Gilbert White at Selborne

In the autumn of 1789 the London publisher Benjamin White & Son (the family firm of the author's youngest brother) issued *The Natural History and Antiquities of Selborne, in the County of Southampton*, a quarto of about 470 pages, by the Reverend Gilbert White, sixty-nine years old, curate of the small Hampshire village where he had been born and would die. The book was the edited collection of 110 letters, written over twenty-three years (1767–1788) to the antiquary Daines Barrington and the zoologist Thomas Pennant, on the wildlife, geology, climate and antiquities of a single parish. White had observed Selborne and its three miles of surrounding country every day of his adult life: the swifts under his eaves, the harvest-mice in the corn-stooks, the migration patterns of swallows (a question he settled empirically against the 18th-century belief that swallows hibernated in pond-mud). The book has been continuously in print since 1789, has gone through over three hundred editions, and is, by every careful judgment of natural-history writing, the foundational text of English-language nature writing and the model for every later naturalist's parish-record from Richard Jefferies to Robert Macfarlane.

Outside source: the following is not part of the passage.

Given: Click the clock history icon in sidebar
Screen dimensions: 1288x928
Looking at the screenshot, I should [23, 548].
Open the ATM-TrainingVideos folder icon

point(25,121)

It is the late afternoon of an unrecorded day in October 1789, in the upstairs writing-room of The Wakes, the family house on the High Street at Selborne in eastern Hampshire, in the soft Hanger light through the south casement. He is sixty-nine years old. He is the Reverend Gilbert White, born at The Wakes on the eighteenth of July 1720, son of the lawyer John White and Anne Holt, schooled at Basingstoke Grammar School and Oriel College Oxford (fellow of Oriel from 1744), in priest's orders since 1749, curate of Selborne in his own family's gift since 1751, never married.

On the desk in front of him is the first finished copy of the book, a quarto bound in calf, brought up from his brother Benjamin's press in London on yesterday's Alton carrier. The title-page is set in three lines: The Natural History and Antiquities of Selborne, in the County of Southampton: with Engravings, and an Appendix. The dedication, on the second leaf, is to Daines Barrington. The book runs four hundred and seventy pages.

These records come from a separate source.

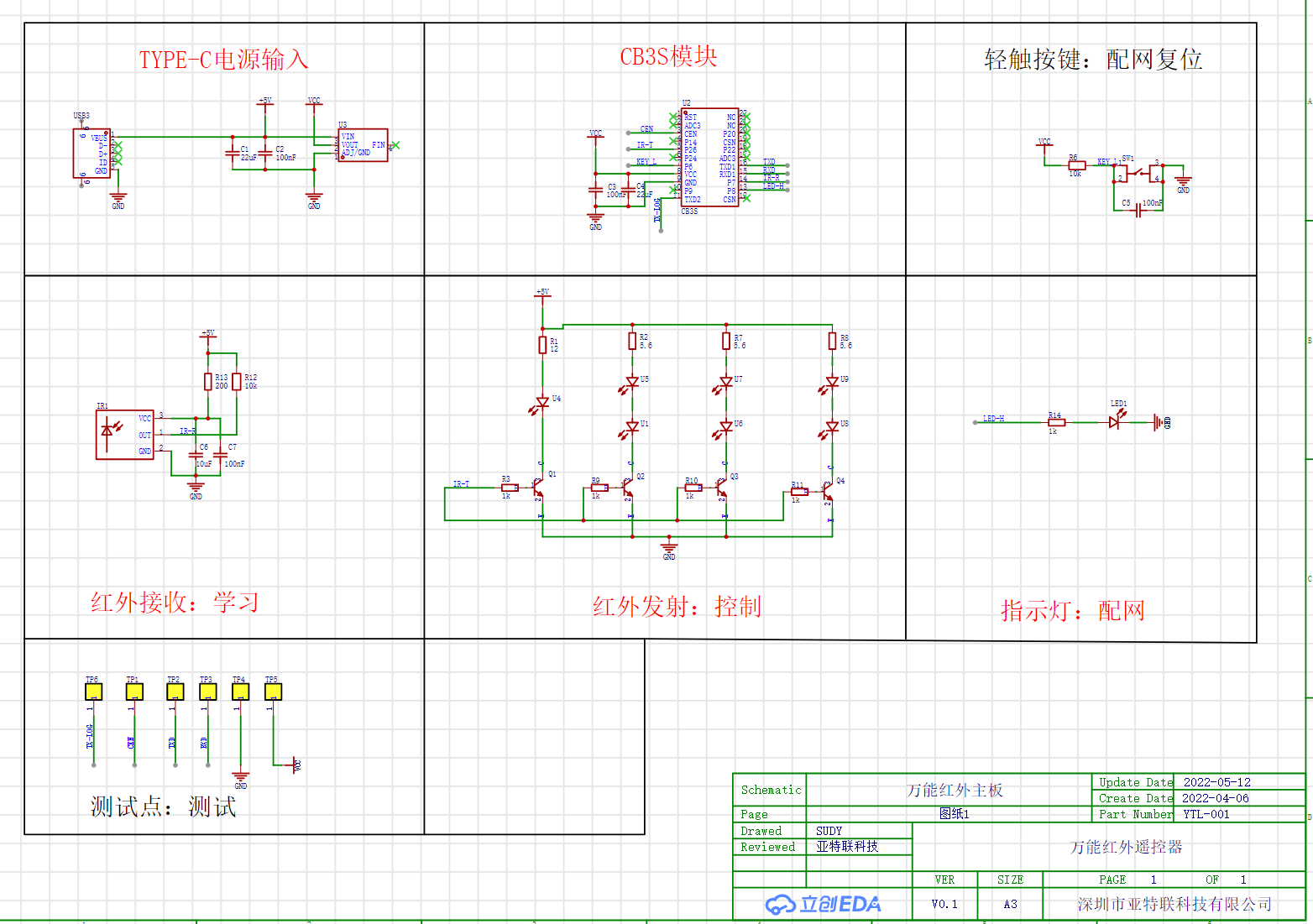Select the USB3 Type-C connector symbol

pos(92,154)
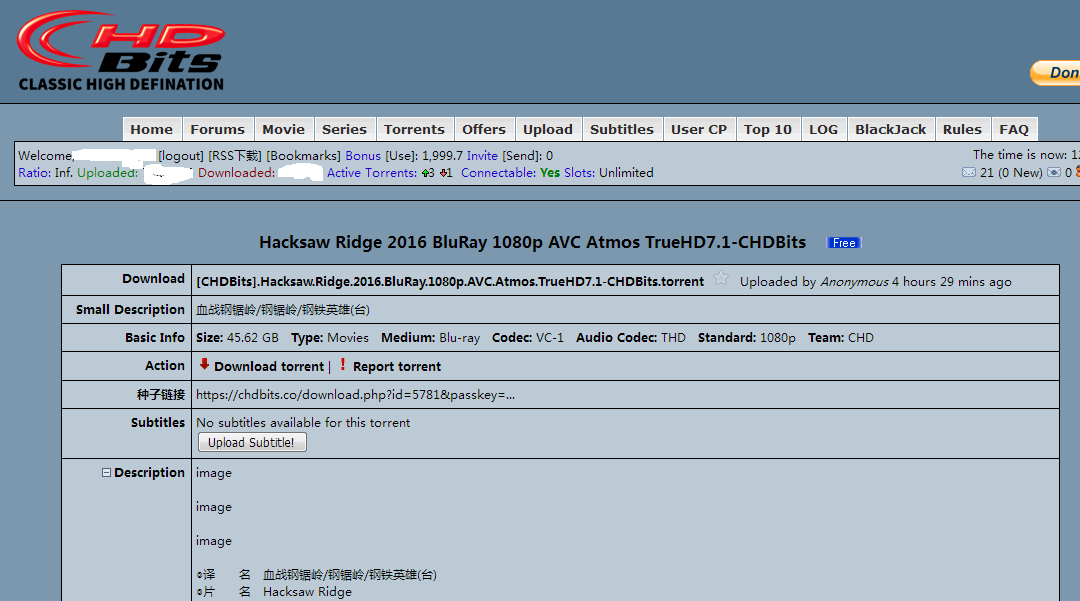Select the Top 10 tab
The image size is (1080, 601).
[767, 129]
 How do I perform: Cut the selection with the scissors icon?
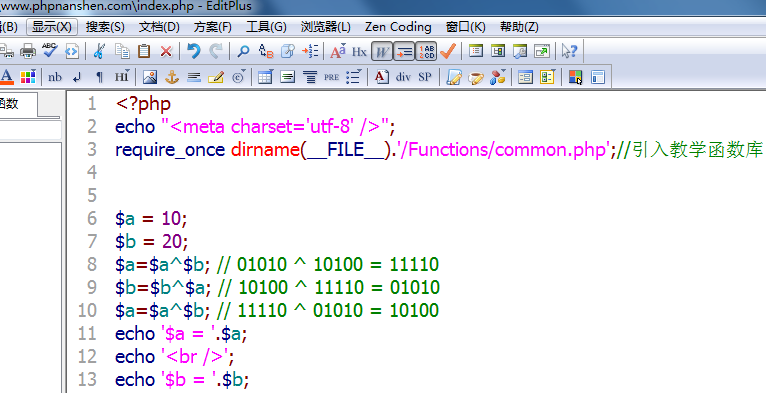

He thinks: the book is twenty-three years of observation in this parish. The book is what I have done with my life. The book will, in honest probability, sell perhaps two hundred copies in London and be forgotten within a generation.

He thinks: it does not matter. The Selborne I have written down is the Selborne I have looked at every day of my life. The looking is the thing. The book records the looking. The looking goes on whether the book is read or not.

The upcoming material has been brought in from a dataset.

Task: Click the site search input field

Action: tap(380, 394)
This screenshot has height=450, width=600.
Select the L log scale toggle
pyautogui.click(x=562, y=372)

He thinks: the swifts return on the third week of April every year. The first swift on Selborne Hanger this year was the twenty-second. The last swift on the Hanger was the eleventh of August. The pattern, in twenty-six years of observation, has not varied by more than eleven days. The country does not know this yet. The country may, after the book, know it.

He puts the book on the shelf above the desk between his grandfather's Pliny and Linnaeus's Systema Naturae. He goes downstairs to the evening meal with his sister Anne and the housekeeper Sukey.

The Natural History of Selborne sold its first edition of 1789 within eighteen months. The second edition came out in 1813 (twenty years after White's death; he died at The Wakes on the twenty-sixth of June 1793, seventy-two years old, of pleurisy, and is buried in the churchyard of St Mary the Virgin at Selborne, ten yards from the church porch, in the south side of the yew tree). The third edition was in 1822. By 1900 the book had gone through about a hundred editions in English; by 2025 over three hundred, in more than thirty languages. The Wakes is, since 1955, a museum (the Gilbert White's House and Field Studies Centre), with the original 1789 manuscript and the twenty-six years of daily-naturalist's journals on permanent display.